Collection documents struggle for educational resources, equality

Yawu Miller
Yawu Miller is the former senior editor of the Bay State Banner. He has written for the Banner since 1988.... VIEW BIO
Desegregation interviews in UMass archive
The late Paul Parks is among those captured in interviews on school desegregation that are now archived at UMass Amherst. BANNER FILE PHOTO

Thirty-three years ago, while Boston was still in the aftermath of the contentious school desegregation era, a student at the Harvard Graduate School of Education sought to analyze the impact of school integration on the system.

As part of his research, then-student Monty Neill conducted interviews with 29 activists, attorneys, elected officials, teachers and parents, accumulating a box of 33 cassette tapes in the process. Neill’s 740-page dissertation was never distilled into a book form. Publishers rejected the manuscript as too long and too academic for a mass audience.

As Neill went on to become executive director of the National Center for Fair and Open Testing (FairTest), his box of cassette tapes sat in a storage room in his Jamaica Plain apartment, protected from the degradation audio tapes face when exposed to the elements.

Last year, Neill at last sought to have the 33 cassette tapes archived, turning to the UMass Amherst’s W.E.B. DuBois Library to preserve the interviews.
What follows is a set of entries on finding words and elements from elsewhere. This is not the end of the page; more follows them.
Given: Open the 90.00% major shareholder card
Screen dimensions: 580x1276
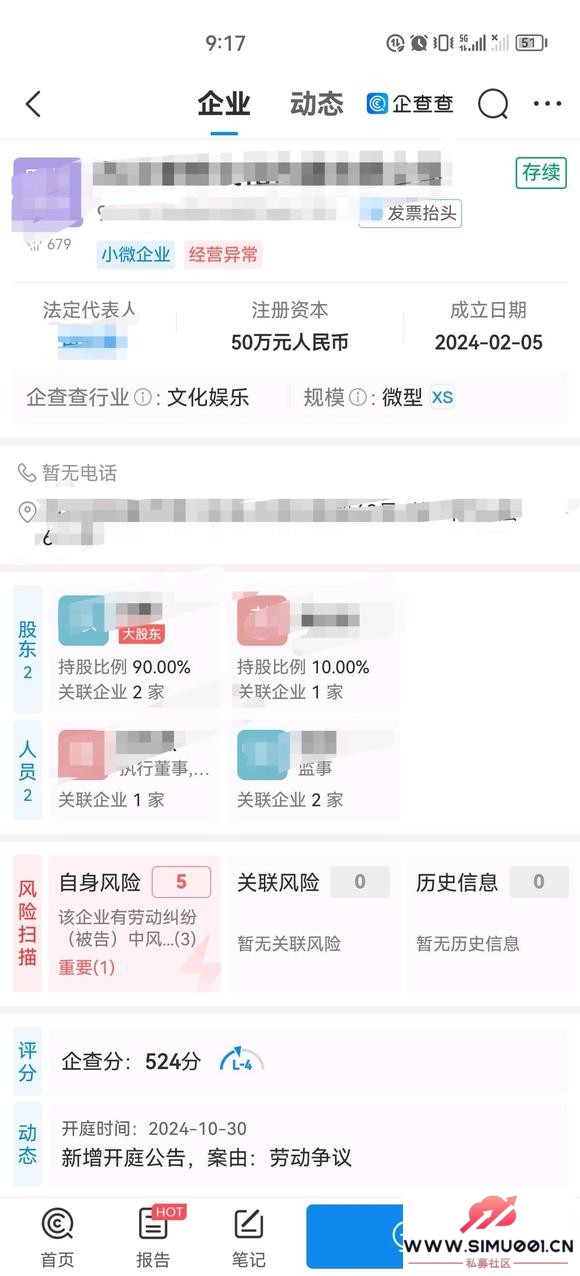Looking at the screenshot, I should click(x=134, y=649).
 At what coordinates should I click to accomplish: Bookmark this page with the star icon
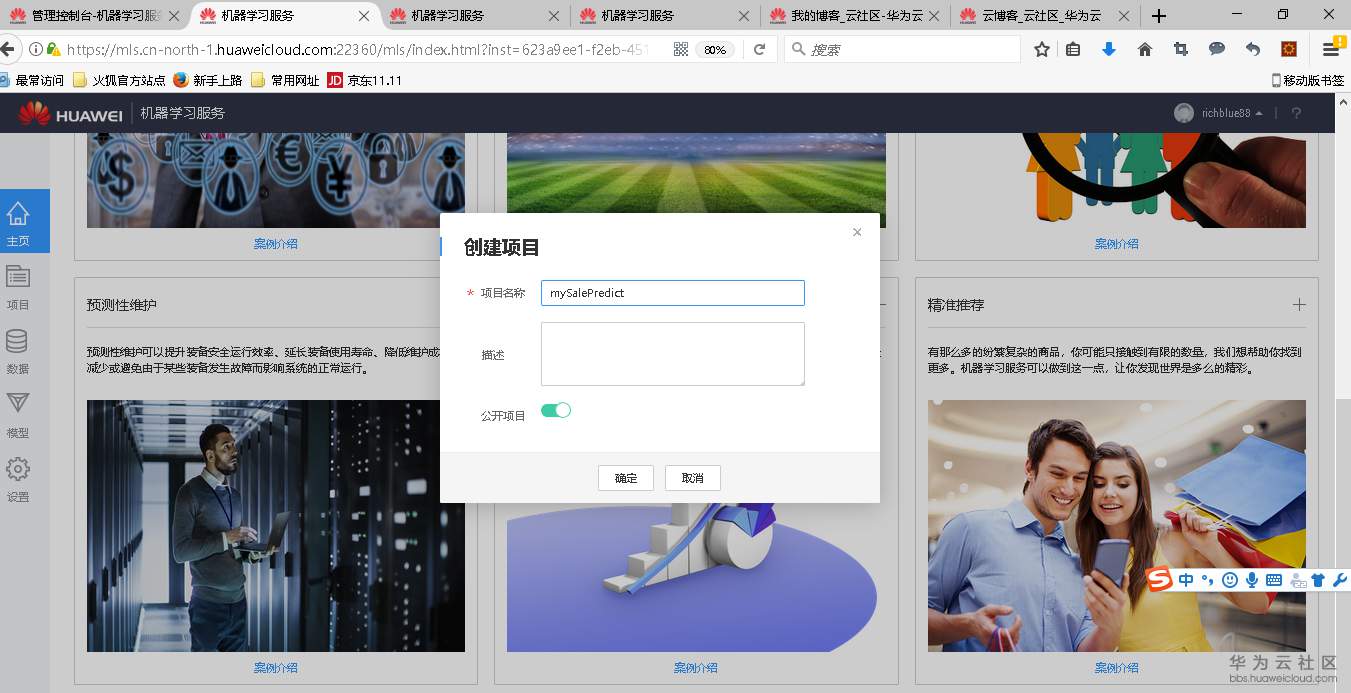(x=1041, y=48)
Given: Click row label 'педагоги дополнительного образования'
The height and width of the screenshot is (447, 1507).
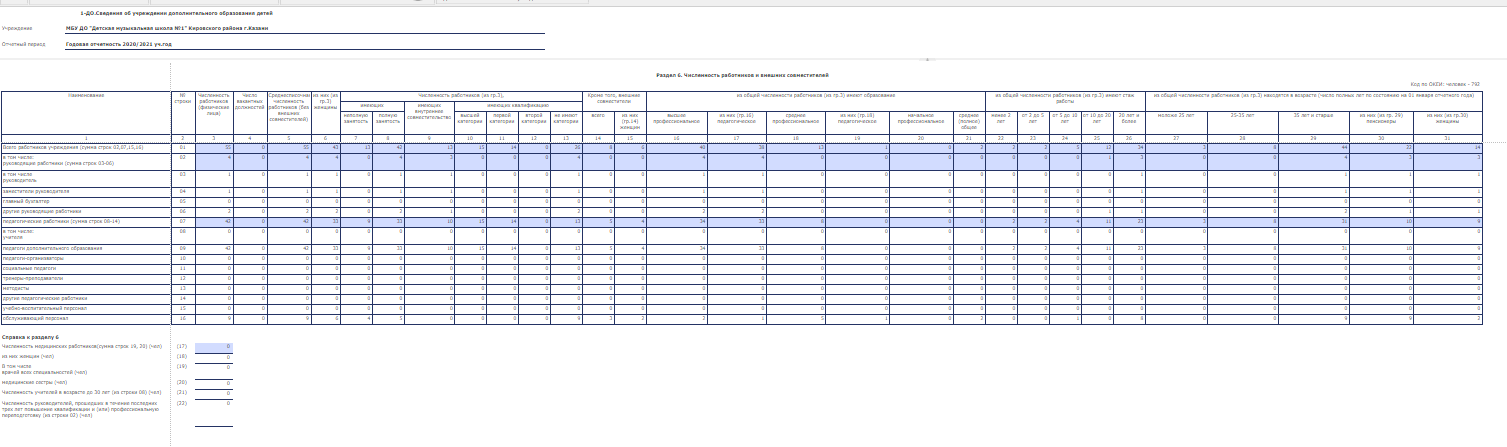Looking at the screenshot, I should [85, 247].
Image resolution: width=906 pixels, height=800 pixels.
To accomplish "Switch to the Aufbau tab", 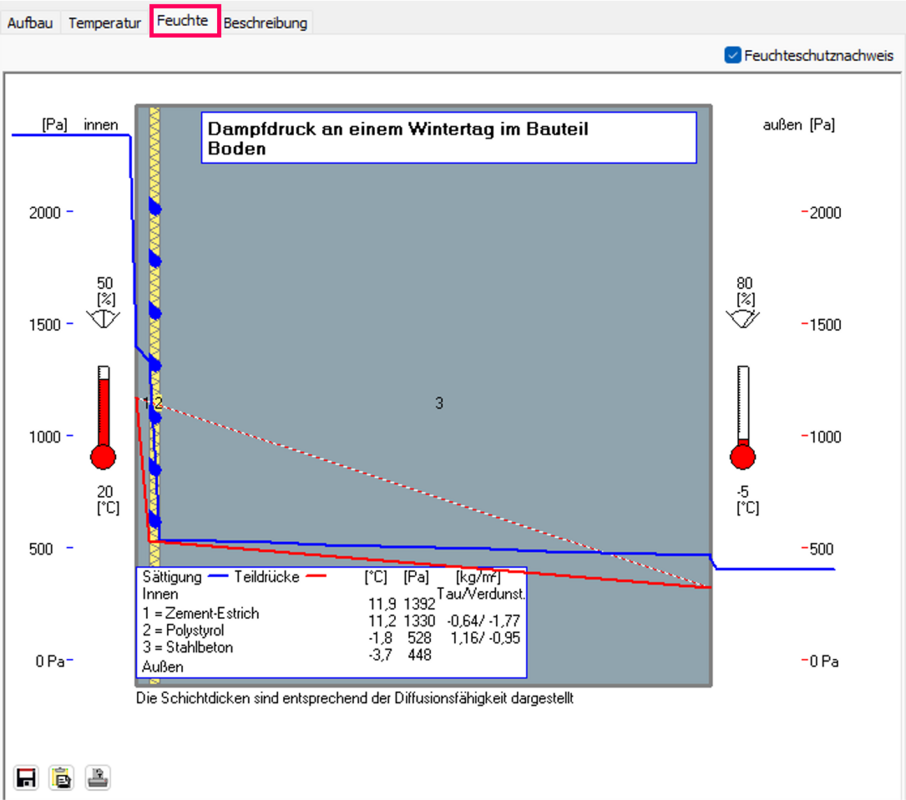I will click(32, 23).

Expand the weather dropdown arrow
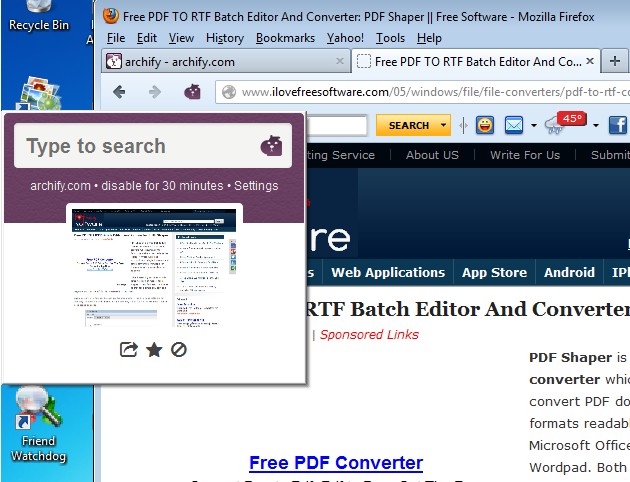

The library agreed.

Available online, the interviews provide interesting insights into the black community’s struggle for educational resources and opportunities, a struggle that led to Judge Arthur Garrity’s court order mandating busing.

While his dissertation delved into the black community’s 19th-century push for equal access to education, which led to the state Legislature’s ban on segregation, the interviews focus on the time period between 1965 and 1986.

“One of the interesting things was the disagreement between proponents of community control and people who supported integration as an end in itself,” Neill told the Banner.

Because black students in the 1960s and ’70s were confined to overcrowded and underfunded schools under the leadership of the then all-white Boston School Committee, court-ordered desegregation was widely seen as the only legal lever available to force a more equal distribution of resources.

Neill notes that many of his interview subjects were more concerned with increasing community control over local schools. A group of elected officials including then-state Rep. Mel King approached the white School Committee members with a proposal to switch Boston school governance to a community-control model, where local communities would have control over hiring and enrollment in their respective neighborhoods.

“Mel [King] said some of the white South Boston officials said, ‘Yeah, that could happen,’” Neill says. “The School Committee was split on it.”

The proposal went nowhere, opening the door for Garrity’s desegregation order.

In the post-busing era, black community members remained focused on gaining a measure of control over the system.

In 1977, John D. O’Bryant became the first African American elected to the Boston School Committee in 75 years. In 1981, Jean McGuire was elected to the body, which then had five members. In one interview, veteran political activist Felix D. Arroyo explains why he and McGuire ran a joint campaign in 1980, uniting the black and Latino vote.

“More or less, we come from the same community, orientation and ideology,” said Arroyo, who now serves as Suffolk County Register of Probate. “The coalition encouraged collaboration between the two communities.”

Others included in Neill’s interviews include former City Councilor and NAACP President Thomas Atkins, METCO founder Ruth Batson, BPS official and civil rights activist James Breeden, former state Secretary of Education Paul Parks and Freedom House co-founder Muriel Snowden.

At one point, Neill says, the collection was nearly lost when a fire damaged part of his apartment building.

“There was quite a bit of damage,” he recalls. “But neither fire nor water got into the room where the tapes were stored.”

Despite the age of the cassette tapes, the sound quality they offer is clear. Interviews are listed alphabetically.

Neill says he is happy the recordings are now archived and available to everyone.

“My only regret is that I didn’t get this done sooner,” he said.